If Ryan really felt sorry about it he'd be blubbering like Boehner.
Let's be honest, Boehner was usually shitfaced by lunchtime.
Politicians have no backbone to cut spending because the electorate doesn't have it to back those that say no.
It is vote for the budget or oh the horrors government will shut down.
Those few libertarians on this site don't have enough sway unless we win over at least 5% of the population and can sway elections.
I wonder if this guy will be able to be hired anywhere. In my experience, when you bring up the high level job you held before, and it comes out that you missed all your objectives in that role by a mile, you don't get an offer. The guy's entire mission was to shrink spending, yet he did the opposite. There is no "kinda" about that level of failure.
Im sure Americans will remind him personally how he failed to easilyy have Congress repeal Obamacare.
Wherever he's landing was worked out long ago. I'm sure he didn't sell us out cheap.
He will never have another job and yet he will still be a multimillionaire by the time he hits retirement age.
Working at home with Google! It's by-far the best job I've had. Last Wednesday I got a brand new BMW since getting a check for $6474 this - 4 weeks past. I began this 8-months ago and immediately was bringing home at least $77 per hour. I work through this link, go to tech tab for work detail.
HERE http://www.SalaryHD.Com
So the job is providing leads to where you can buy a BMW for $6474?
Tax cuts don't cause or add to a deficit. Only spending more than your revenues causes a deficit...
The last Ryan tax cut was done with borrowed money. If I go to the bank and borrow money to give to you I am in debt. If the government borrows money to give some people a tax cut the government (us) go into debt. Simple as that.

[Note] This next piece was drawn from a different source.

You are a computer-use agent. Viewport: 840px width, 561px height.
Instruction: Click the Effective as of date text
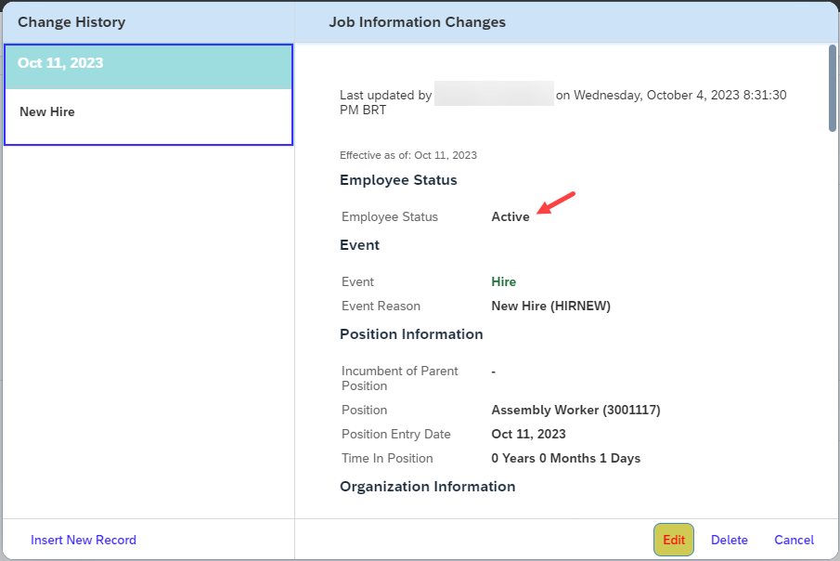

Do any politicians ACTUALLY want to solve the deficit/debt problem? Does not seem to me either side grabs the bull by the horns when in power. Are they going to wait for the debt to swallow the government?
I just balanced my checkbook, looks like mincemeat will be on the table for Christmas supper. Pretty boy Ryan is welcome to join so he can see how a typical American family does it! Balance a checkbook that is!
hi everyone i say found a powerful formula that combines the highest quality ingredients to address your weight loss from multiple perspectives, 24 hours per day. By
increasing your metabolism both during the day and night, increasing your energy levels, and promoting and restful sleep get more info here... http://www.argeosaly.com
Paul Ryan is a traitor who prevented the passage of Goodlatte's excellent immigration reform bill.